Despite these additional facts, the EDPS limited its proceedings solely to the transfer of data to ACF and, within this context, to possible violations of the transparency requirement.

ECJ’S judgment in SRB v EDPS will have significant impact on fundamental core aspects of the GDPR. It requires in depth-analysis if the ECJ continued its line of interpretation or whether the ECJ broke with previous judgments. 

For example, the judgment raises concerns whether the relativity of personal data still applies. GDPR defines personal data as both, any information regarding identified and identifiable natural persons. It is the concept of identifiability which might prevent undermining data protection on the one hand, but on the other may provide sufficient leeway to remain practically reasonable in everyday processing scenarios. Further analysis seems due to evaluate the practical impacts.

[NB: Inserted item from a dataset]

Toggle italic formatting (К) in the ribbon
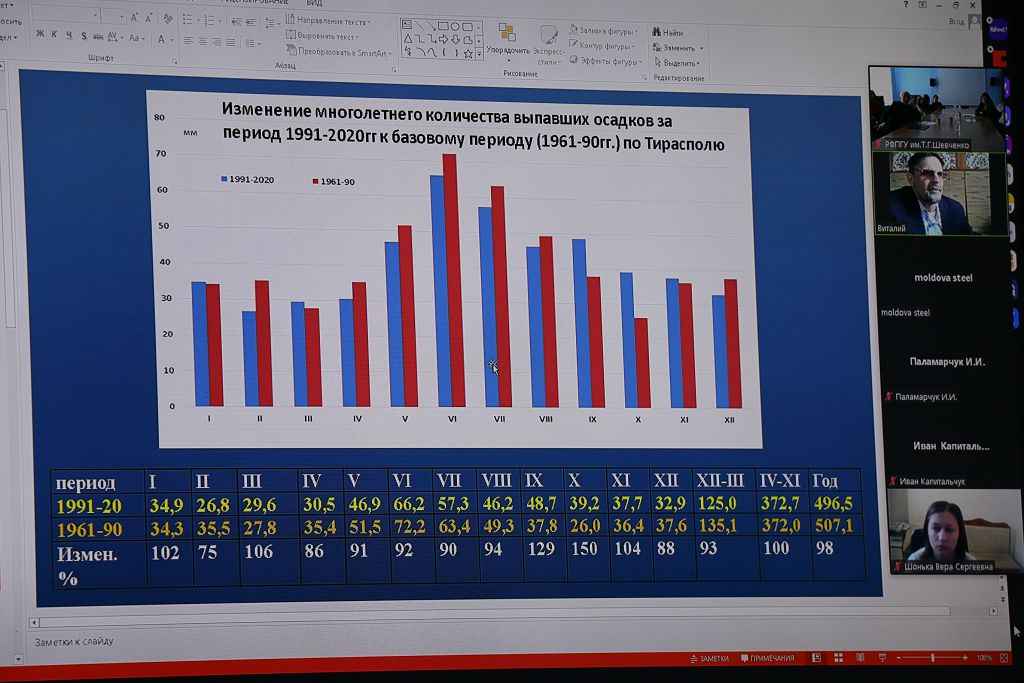This screenshot has height=683, width=1024. click(54, 35)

Against this vein it shall be noted that the judgment confirmed the relativity of personal data and concluded explicitly that pseudonymous data that qualify as personal data for one controller, does not automatically qualify as personal data to every recipient of such data in every scenario. In other words: pseudonymous data that is being transferred to a third party may also qualify as anonymous data. The assessment must be made on a case-by-case approach.

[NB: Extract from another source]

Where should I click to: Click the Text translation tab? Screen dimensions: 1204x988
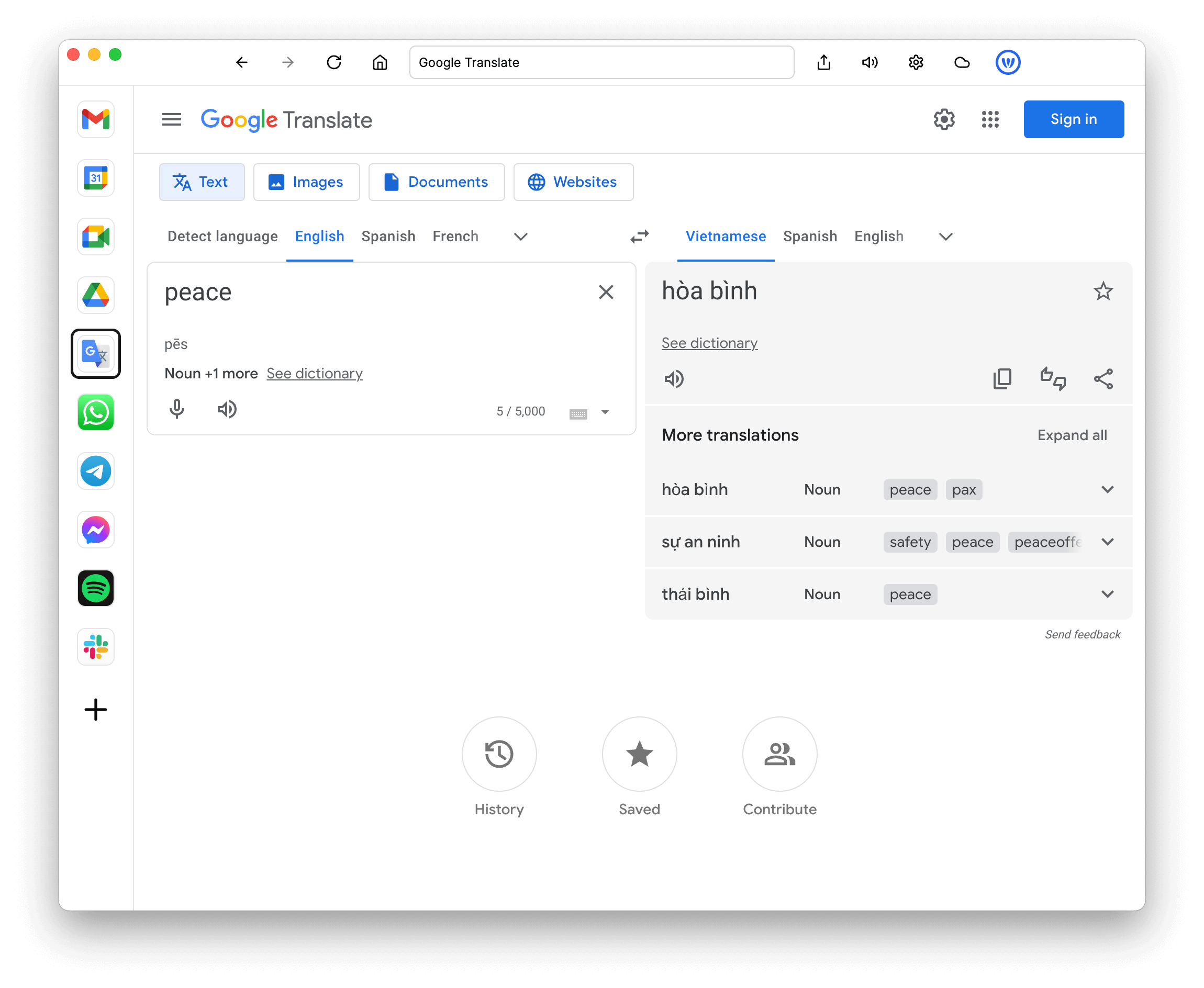pyautogui.click(x=201, y=182)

Despite the elements of legal interpretation, the proceedings in SRB v EDPS also highlight procedural challenges under GDPR. The original complaints were more complex than what the EDPS made subject to its proceedings. The EPDS is not to blame, as this appears a mandatory consequence under the current legal framework and related competencies. It shall be noted, though, that splitting up a comprehensive and coherent real life scenario in several proceedings for various sub-scenarios may result in inconsistent and incoherent findings. Each proceedings may be consistent within itself, yet the moment the conclusions of all proceedings will be reconnected, there is no guarantee that all puzzle pieces will fit. Each proceeding, authority and court has – within it competencies – original powers to weigh the given facts individually. By splitting up a comprehensive scenario, sub-proceedings may be forced to ignore or at best give limited regards to related facts.

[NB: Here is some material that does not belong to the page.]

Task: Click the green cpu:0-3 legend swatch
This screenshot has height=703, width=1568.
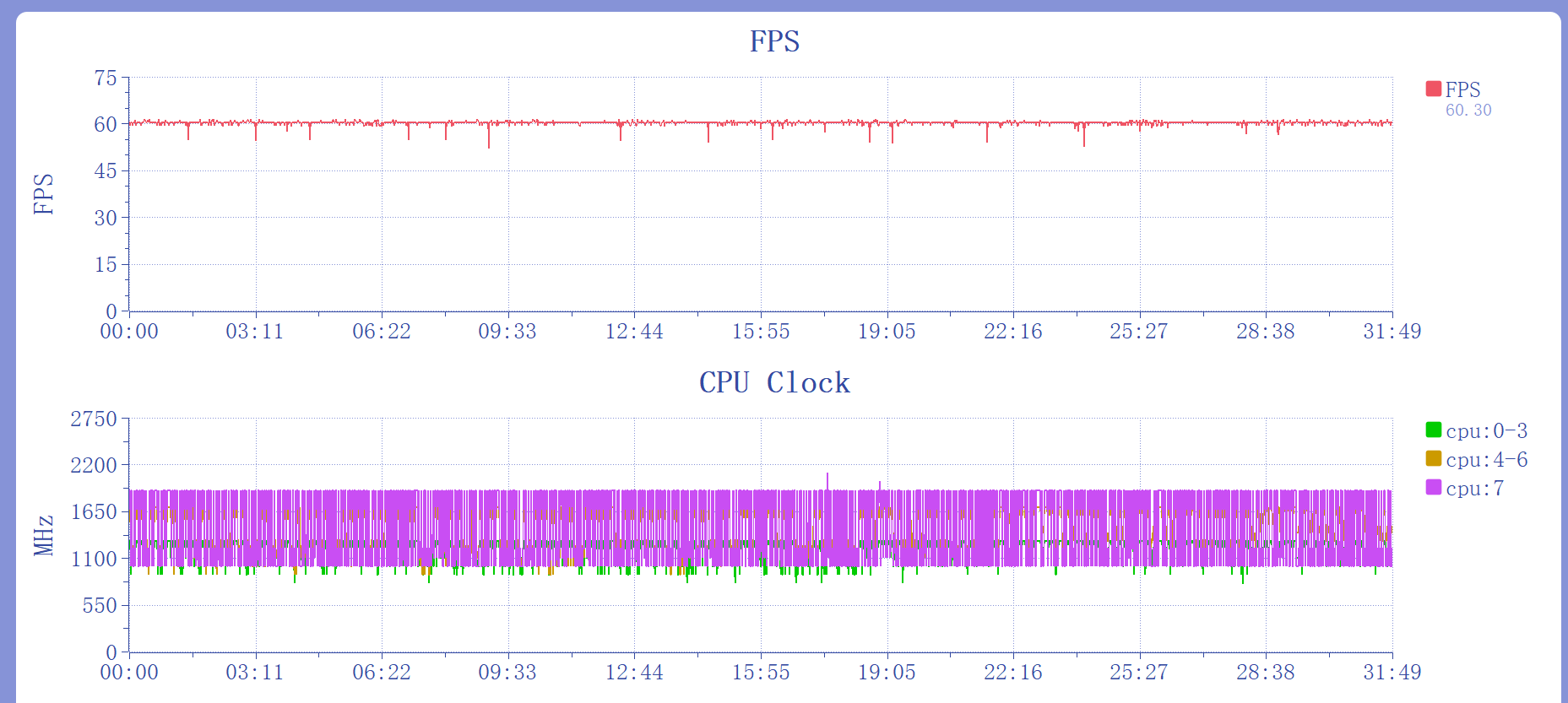Action: (1433, 430)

The proceedings also give insights on potential abuse of data subject rights respectively on potential to further align individuals’ rights across different legal contexts. It is apparent from the proceedings that the primary concern of the complainants was about probable breach of the fundamental principle of fair proceedings. They were concerned that adversaries in court proceedings which took place in parallel may have had undue access to information to defend themselves in such court proceedings. While undoubtedly processing of personal data was at the core of SRB v EDPS, a feeling of unease remains. Shall it be a matter of data protection laws such as GDPR/EUDPR to affect procedural safeguards at court or shall it be rather a matter of such procedural laws to provide sufficient safeguards. While the first would affect any processing, the latter would allow for a contextualised and nuanced balancing of interests.

There is rumours that European data protection laws will be updated. Probably such updates will take note of SRB v EDPS.